# PROBLEM STATEMENT
Which of the lines below include "magnifier"? Each one should be copied out.
(Beginning of DATA IN THIS EXERCISE)
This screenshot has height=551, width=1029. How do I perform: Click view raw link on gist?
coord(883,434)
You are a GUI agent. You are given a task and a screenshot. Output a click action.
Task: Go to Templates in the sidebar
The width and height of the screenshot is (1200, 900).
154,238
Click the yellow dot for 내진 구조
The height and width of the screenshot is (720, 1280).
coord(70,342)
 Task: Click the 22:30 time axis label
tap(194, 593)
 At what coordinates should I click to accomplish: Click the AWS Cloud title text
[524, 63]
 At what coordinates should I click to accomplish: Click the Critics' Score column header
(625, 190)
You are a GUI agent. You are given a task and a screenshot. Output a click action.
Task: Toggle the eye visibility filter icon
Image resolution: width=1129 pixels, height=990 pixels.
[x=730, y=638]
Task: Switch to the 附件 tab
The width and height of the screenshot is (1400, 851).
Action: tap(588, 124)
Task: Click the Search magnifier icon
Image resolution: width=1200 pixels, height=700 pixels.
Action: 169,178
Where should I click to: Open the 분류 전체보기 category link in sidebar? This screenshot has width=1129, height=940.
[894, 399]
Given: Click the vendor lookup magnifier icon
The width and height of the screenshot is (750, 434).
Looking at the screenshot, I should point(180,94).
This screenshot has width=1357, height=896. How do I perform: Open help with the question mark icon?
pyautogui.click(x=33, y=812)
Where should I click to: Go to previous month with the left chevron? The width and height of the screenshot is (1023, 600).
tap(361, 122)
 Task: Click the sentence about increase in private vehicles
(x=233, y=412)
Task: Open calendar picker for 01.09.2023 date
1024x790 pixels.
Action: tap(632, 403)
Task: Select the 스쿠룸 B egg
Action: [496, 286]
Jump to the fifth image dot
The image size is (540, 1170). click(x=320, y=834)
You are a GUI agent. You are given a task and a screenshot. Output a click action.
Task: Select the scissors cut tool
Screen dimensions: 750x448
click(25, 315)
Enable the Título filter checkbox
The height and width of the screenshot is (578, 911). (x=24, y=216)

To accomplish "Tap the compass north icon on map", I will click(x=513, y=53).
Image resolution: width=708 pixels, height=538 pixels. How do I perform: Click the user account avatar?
(End of DATA IN THIS EXERCISE)
# TASK OUTPUT
Task: Click the Search magnifier icon
Given: Click the vendor lookup magnifier icon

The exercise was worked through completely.